Right, the hacking.

I am entirely sure that you have noticed how difficult it has become to access these pages.

This is because, as we know, somebody has hacked the site.

It is probably not an individual somebody, a smelly rascal eating pizza in pyjamas, staring at the computer screen in their bedroom and laboriously typing in lines of code and thinking smugly how much they would like to spoil my website.

It is most probably one of those things called a bot, which despite the horrid images of them crawling all over the cyber universe, feasting on people’s data. These are not real creatures, and do not do anything other than cause a lot of nuisance. The point of this particular bot seems just to be to get you to look at a very rubbish advert and click on the not-especially -enticing box, after which a spidery hole appears in your bank account and all of the money is squirrelled away to somewhere in Nigeria.

I think that this is what it does.

Today I had a long conversation with somebody from the web hosting site.

I did not know what these were until I had a website.

Effectively, they are my cyber-landlord. I buy website space from them, and they do something technical so that whenever somebody writes the catchy Windermere Diaries title on their computer, some online cleverness brings this very page on to the screen of their computer. They look after all of the pages in a cupboard of their enormous computer, rotating around the earth at a rate of fifty revolutions a second. Thus, whenever you want to read any page, from any time you like, it is all there, carefully stacked in my small, probably dusty, rented corner, ready to be dug out and zapped down the internet to your very breakfast table.

You can even search for key words if you like, like ‘dogs’, and instantly get a list of every page on which they were ever mentioned, not that I suppose anybody would bother.

The number I rang was for London, but the man on the other end of the phone was certainly American, oh the magic of the cyber-universe.

I explained the problem.

We talked about it for ages.

It turns out that the web hosting sites do not think that this is their problem. He was terribly sympathetic, and explained carefully what was happening. The virus, he said, was a line of malicious code on the Configuration page of my website. This could be cleaned, he said, but it would take time and could only be done by an expert, probably somebody with an FTP downloaded on to their computer.

I do not know what this is.

Effectively I have got rats in my online cupboard. They are eating things and doing cyber-poo on my pages, and the only way to get them out of all of the horrible cracks in the woodwork where they have gone to lurk, is to call Rentokil.

This will cost, he explained, seven hundred and nineteen pounds.

You will not be at all astonished to learn that I did not go rushing for my credit card.

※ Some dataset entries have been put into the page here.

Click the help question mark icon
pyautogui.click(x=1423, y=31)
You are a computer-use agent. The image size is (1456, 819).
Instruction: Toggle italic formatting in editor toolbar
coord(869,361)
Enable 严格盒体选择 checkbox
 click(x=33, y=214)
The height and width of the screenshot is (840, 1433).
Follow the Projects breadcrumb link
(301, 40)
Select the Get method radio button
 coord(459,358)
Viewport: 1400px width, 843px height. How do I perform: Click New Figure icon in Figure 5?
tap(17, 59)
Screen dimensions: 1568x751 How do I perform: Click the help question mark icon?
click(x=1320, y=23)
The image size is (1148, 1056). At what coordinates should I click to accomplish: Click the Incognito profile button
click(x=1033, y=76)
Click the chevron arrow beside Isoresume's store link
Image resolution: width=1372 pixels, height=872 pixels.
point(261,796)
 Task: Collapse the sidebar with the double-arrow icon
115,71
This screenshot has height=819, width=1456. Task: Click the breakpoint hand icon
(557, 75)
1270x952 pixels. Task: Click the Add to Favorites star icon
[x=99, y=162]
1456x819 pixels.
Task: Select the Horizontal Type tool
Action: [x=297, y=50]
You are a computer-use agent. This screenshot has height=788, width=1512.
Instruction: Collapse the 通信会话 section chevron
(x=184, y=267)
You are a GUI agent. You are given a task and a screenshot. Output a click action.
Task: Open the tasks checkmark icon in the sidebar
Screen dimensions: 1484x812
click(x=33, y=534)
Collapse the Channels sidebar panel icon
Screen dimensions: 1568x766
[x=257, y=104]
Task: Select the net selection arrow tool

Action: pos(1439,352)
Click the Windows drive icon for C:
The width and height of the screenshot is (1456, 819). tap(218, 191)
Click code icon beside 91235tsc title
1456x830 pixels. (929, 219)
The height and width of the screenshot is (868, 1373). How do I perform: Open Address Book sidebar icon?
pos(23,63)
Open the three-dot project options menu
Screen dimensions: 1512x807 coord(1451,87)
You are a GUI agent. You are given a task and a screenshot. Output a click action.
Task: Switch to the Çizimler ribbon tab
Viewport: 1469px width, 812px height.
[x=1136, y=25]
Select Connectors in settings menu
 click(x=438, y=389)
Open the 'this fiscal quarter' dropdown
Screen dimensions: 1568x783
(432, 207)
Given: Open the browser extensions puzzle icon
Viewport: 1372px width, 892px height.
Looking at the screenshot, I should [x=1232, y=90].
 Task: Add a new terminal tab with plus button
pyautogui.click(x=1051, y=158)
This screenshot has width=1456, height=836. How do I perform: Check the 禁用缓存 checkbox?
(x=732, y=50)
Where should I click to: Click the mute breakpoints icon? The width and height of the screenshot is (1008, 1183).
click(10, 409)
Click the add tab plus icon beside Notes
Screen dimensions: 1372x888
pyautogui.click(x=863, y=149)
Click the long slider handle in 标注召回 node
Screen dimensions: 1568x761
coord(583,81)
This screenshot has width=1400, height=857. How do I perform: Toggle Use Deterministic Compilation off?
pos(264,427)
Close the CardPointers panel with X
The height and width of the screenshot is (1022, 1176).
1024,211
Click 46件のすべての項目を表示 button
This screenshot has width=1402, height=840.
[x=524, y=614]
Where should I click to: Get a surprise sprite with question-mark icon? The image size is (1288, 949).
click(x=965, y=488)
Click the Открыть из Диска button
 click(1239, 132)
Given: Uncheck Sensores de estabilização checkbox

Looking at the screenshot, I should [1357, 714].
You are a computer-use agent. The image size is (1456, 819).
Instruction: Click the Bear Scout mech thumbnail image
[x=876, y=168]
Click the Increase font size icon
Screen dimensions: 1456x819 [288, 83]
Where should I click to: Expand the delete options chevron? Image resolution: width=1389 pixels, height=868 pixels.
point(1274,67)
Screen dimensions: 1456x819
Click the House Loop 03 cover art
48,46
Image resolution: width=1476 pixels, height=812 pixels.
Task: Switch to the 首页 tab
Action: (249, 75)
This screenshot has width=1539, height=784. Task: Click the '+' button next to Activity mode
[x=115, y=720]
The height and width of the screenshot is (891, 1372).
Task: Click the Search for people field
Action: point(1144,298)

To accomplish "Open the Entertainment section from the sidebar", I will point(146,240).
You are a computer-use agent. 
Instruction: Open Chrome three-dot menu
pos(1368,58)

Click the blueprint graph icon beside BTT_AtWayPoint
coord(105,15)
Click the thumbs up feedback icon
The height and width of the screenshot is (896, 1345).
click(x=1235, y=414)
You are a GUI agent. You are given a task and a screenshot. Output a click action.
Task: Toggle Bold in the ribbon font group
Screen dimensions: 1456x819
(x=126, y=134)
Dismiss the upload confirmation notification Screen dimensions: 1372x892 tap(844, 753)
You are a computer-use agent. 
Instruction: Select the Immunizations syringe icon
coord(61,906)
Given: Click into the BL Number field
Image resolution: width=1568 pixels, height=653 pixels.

I told him that this was not going to happen, and eventually after much negotiation, he told me that there was a cheap program that they could run which might or might not work, because it was cheap, and which could be mine for only fifty quid, but no guarantees, you understand.

I declined that as well, and thanked him and hung up.

I am writing now to tell you that I am undecided about what I will do now.

It appears that the virus is there for the foreseeable future, unless I can find somebody with considerably more computing expertise than I have, who is prepared to fix it in exchange for gratitude and possibly cake. Given that as far as I am aware not a single one of my acquaintance fits that bill, I am not expecting a rush of volunteers, so I will have to think of a Plan B.

These are the options.

I could just carry on and run an irritating website with an irritating and potentially dangerous virus, especially if anybody is foolish enough to click on the Click Here box.

I could stop having a website.

I could ditch everything I have written so far and get a new website, we could call it Windermere Dairies or something.

I could give the web host fifty quid and hope it works.

I have not decided, and will keep you updated.

The picture is my husband and son, going on a Brave New World shopping trip.

LATER NOTE: We may be saved. I do have a friend with more knowledge than I do, who has promised to take a look next week. He is very clever and important and might be just the chap.

I am going to start baking cake tomorrow.

Fingers crossed.

 

 

 

2 Comments

  1. Peter Hodgson Reply

    I wonder why it is not affecting us? For a short time, like most other people, I was having difficulty getting onto your website, but then it cleared. Everything for us now is as it always was, straight on to the site with no fuss. Can it be that some computer malware can stop the bots in their tracks so that all computers are not similarly affected?